[Collected data]
──────

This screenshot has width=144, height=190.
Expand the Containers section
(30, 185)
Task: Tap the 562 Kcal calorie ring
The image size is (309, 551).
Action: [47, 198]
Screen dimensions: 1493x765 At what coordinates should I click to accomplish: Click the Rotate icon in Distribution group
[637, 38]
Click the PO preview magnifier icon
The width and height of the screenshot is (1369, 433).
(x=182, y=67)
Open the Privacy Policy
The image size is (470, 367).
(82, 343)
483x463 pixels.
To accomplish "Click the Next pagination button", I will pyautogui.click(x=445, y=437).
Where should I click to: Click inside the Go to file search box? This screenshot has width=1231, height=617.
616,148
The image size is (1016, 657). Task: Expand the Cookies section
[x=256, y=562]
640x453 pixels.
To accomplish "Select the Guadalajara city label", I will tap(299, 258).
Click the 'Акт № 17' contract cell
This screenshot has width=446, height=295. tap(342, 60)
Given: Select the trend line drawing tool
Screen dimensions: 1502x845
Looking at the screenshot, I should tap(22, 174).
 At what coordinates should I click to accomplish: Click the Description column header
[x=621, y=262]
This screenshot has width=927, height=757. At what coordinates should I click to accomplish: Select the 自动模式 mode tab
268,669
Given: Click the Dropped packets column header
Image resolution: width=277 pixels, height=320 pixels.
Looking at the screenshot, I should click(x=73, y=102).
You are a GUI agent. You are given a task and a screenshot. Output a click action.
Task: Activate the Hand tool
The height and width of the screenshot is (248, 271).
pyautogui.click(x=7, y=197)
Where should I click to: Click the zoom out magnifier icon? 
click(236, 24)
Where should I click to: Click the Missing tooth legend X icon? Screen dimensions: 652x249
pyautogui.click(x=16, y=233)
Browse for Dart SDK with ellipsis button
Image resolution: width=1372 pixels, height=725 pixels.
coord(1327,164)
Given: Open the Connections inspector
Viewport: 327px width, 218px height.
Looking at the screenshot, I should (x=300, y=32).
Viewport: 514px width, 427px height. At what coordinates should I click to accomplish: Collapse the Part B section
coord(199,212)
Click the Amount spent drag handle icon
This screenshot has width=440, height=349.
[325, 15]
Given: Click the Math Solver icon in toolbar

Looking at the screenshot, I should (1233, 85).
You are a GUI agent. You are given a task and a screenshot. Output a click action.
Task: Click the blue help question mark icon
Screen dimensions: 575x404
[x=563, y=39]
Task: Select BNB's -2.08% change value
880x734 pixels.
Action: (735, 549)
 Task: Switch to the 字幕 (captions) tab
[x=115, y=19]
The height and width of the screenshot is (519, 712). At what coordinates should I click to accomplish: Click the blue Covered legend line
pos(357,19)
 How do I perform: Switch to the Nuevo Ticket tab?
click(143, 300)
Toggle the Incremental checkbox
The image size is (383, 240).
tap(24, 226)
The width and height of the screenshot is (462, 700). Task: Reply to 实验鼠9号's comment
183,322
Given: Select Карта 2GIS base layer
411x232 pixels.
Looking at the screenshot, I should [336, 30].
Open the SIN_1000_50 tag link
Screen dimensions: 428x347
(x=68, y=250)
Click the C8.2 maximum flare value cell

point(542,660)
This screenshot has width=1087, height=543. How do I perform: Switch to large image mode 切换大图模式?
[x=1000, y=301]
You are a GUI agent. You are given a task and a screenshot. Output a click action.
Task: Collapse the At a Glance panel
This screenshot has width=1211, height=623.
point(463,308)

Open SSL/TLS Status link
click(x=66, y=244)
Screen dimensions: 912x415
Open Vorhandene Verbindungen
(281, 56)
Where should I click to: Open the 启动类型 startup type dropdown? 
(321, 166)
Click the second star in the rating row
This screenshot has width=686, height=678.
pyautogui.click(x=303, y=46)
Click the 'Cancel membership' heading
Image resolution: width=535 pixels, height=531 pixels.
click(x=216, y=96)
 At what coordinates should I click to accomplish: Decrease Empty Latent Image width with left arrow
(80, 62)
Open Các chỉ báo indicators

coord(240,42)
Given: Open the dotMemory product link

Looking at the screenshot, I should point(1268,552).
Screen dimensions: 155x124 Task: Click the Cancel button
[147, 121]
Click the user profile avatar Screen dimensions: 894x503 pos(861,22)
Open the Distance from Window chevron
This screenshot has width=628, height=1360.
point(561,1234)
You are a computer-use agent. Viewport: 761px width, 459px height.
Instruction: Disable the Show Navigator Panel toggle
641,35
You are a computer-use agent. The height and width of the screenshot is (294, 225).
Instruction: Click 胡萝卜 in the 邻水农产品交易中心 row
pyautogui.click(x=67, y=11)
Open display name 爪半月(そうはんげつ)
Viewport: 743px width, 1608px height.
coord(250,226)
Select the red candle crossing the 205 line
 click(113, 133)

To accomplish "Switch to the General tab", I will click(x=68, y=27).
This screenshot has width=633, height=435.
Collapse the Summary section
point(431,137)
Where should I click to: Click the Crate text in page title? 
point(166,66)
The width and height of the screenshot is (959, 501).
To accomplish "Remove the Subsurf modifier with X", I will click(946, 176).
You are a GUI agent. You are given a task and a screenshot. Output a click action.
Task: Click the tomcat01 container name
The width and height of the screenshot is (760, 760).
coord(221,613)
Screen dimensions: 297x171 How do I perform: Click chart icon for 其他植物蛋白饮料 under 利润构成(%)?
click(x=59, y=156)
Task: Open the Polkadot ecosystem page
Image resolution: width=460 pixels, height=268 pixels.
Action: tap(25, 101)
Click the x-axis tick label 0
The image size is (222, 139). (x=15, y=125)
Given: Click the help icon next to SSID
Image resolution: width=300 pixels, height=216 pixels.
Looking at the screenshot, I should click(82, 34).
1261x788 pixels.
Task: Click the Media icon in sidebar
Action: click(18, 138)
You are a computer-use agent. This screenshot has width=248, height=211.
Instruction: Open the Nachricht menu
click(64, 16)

──────

Word for word, return all of the records.

■ **Task response**:
This screenshot has width=144, height=190.
Expand the Containers section
(30, 185)
Task: Tap the 562 Kcal calorie ring
The image size is (309, 551).
Action: [47, 198]
Screen dimensions: 1493x765 At what coordinates should I click to accomplish: Click the Rotate icon in Distribution group
[637, 38]
Click the PO preview magnifier icon
The width and height of the screenshot is (1369, 433).
(x=182, y=67)
Open the Privacy Policy
The image size is (470, 367).
(82, 343)
483x463 pixels.
To accomplish "Click the Next pagination button", I will pyautogui.click(x=445, y=437).
Where should I click to: Click inside the Go to file search box? This screenshot has width=1231, height=617.
616,148
The image size is (1016, 657). Task: Expand the Cookies section
[x=256, y=562]
640x453 pixels.
To accomplish "Select the Guadalajara city label", I will tap(299, 258).
Click the 'Акт № 17' contract cell
This screenshot has width=446, height=295. tap(342, 60)
Given: Select the trend line drawing tool
Screen dimensions: 1502x845
Looking at the screenshot, I should tap(22, 174).
 At what coordinates should I click to accomplish: Click the Description column header
[x=621, y=262]
This screenshot has width=927, height=757. At what coordinates should I click to accomplish: Select the 自动模式 mode tab
268,669
Given: Click the Dropped packets column header
Image resolution: width=277 pixels, height=320 pixels.
Looking at the screenshot, I should click(x=73, y=102).
You are a GUI agent. You are given a task and a screenshot. Output a click action.
Task: Activate the Hand tool
The height and width of the screenshot is (248, 271).
pyautogui.click(x=7, y=197)
Where should I click to: Click the zoom out magnifier icon? 
click(236, 24)
Where should I click to: Click the Missing tooth legend X icon? Screen dimensions: 652x249
pyautogui.click(x=16, y=233)
Browse for Dart SDK with ellipsis button
Image resolution: width=1372 pixels, height=725 pixels.
coord(1327,164)
Given: Open the Connections inspector
Viewport: 327px width, 218px height.
Looking at the screenshot, I should (x=300, y=32).
Viewport: 514px width, 427px height. At what coordinates should I click to accomplish: Collapse the Part B section
coord(199,212)
Click the Amount spent drag handle icon
This screenshot has width=440, height=349.
[325, 15]
Given: Click the Math Solver icon in toolbar

Looking at the screenshot, I should (1233, 85).
You are a GUI agent. You are given a task and a screenshot. Output a click action.
Task: Click the blue help question mark icon
Screen dimensions: 575x404
[x=563, y=39]
Task: Select BNB's -2.08% change value
880x734 pixels.
Action: (735, 549)
 Task: Switch to the 字幕 (captions) tab
[x=115, y=19]
The height and width of the screenshot is (519, 712). At what coordinates should I click to accomplish: Click the blue Covered legend line
pos(357,19)
 How do I perform: Switch to the Nuevo Ticket tab?
click(143, 300)
Toggle the Incremental checkbox
The image size is (383, 240).
tap(24, 226)
The width and height of the screenshot is (462, 700). Task: Reply to 实验鼠9号's comment
183,322
Given: Select Карта 2GIS base layer
411x232 pixels.
Looking at the screenshot, I should [336, 30].
Open the SIN_1000_50 tag link
Screen dimensions: 428x347
(x=68, y=250)
Click the C8.2 maximum flare value cell

point(542,660)
This screenshot has width=1087, height=543. How do I perform: Switch to large image mode 切换大图模式?
[x=1000, y=301]
You are a GUI agent. You are given a task and a screenshot. Output a click action.
Task: Collapse the At a Glance panel
This screenshot has width=1211, height=623.
point(463,308)

Open SSL/TLS Status link
click(x=66, y=244)
Screen dimensions: 912x415
Open Vorhandene Verbindungen
(281, 56)
Where should I click to: Open the 启动类型 startup type dropdown? 
(321, 166)
Click the second star in the rating row
This screenshot has width=686, height=678.
pyautogui.click(x=303, y=46)
Click the 'Cancel membership' heading
Image resolution: width=535 pixels, height=531 pixels.
click(x=216, y=96)
 At what coordinates should I click to accomplish: Decrease Empty Latent Image width with left arrow
(80, 62)
Open Các chỉ báo indicators

coord(240,42)
Given: Open the dotMemory product link

Looking at the screenshot, I should point(1268,552).
Screen dimensions: 155x124 Task: Click the Cancel button
[147, 121]
Click the user profile avatar Screen dimensions: 894x503 pos(861,22)
Open the Distance from Window chevron
This screenshot has width=628, height=1360.
point(561,1234)
You are a computer-use agent. Viewport: 761px width, 459px height.
Instruction: Disable the Show Navigator Panel toggle
641,35
You are a computer-use agent. The height and width of the screenshot is (294, 225).
Instruction: Click 胡萝卜 in the 邻水农产品交易中心 row
pyautogui.click(x=67, y=11)
Open display name 爪半月(そうはんげつ)
Viewport: 743px width, 1608px height.
coord(250,226)
Select the red candle crossing the 205 line
 click(113, 133)

To accomplish "Switch to the General tab", I will click(x=68, y=27).
This screenshot has width=633, height=435.
Collapse the Summary section
point(431,137)
Where should I click to: Click the Crate text in page title? 
point(166,66)
The width and height of the screenshot is (959, 501).
To accomplish "Remove the Subsurf modifier with X", I will click(946, 176).
You are a GUI agent. You are given a task and a screenshot. Output a click action.
Task: Click the tomcat01 container name
The width and height of the screenshot is (760, 760).
coord(221,613)
Screen dimensions: 297x171 How do I perform: Click chart icon for 其他植物蛋白饮料 under 利润构成(%)?
click(x=59, y=156)
Task: Open the Polkadot ecosystem page
Image resolution: width=460 pixels, height=268 pixels.
Action: tap(25, 101)
Click the x-axis tick label 0
The image size is (222, 139). (x=15, y=125)
Given: Click the help icon next to SSID
Image resolution: width=300 pixels, height=216 pixels.
Looking at the screenshot, I should click(82, 34).
1261x788 pixels.
Task: Click the Media icon in sidebar
Action: click(18, 138)
You are a computer-use agent. This screenshot has width=248, height=211.
Instruction: Open the Nachricht menu
click(64, 16)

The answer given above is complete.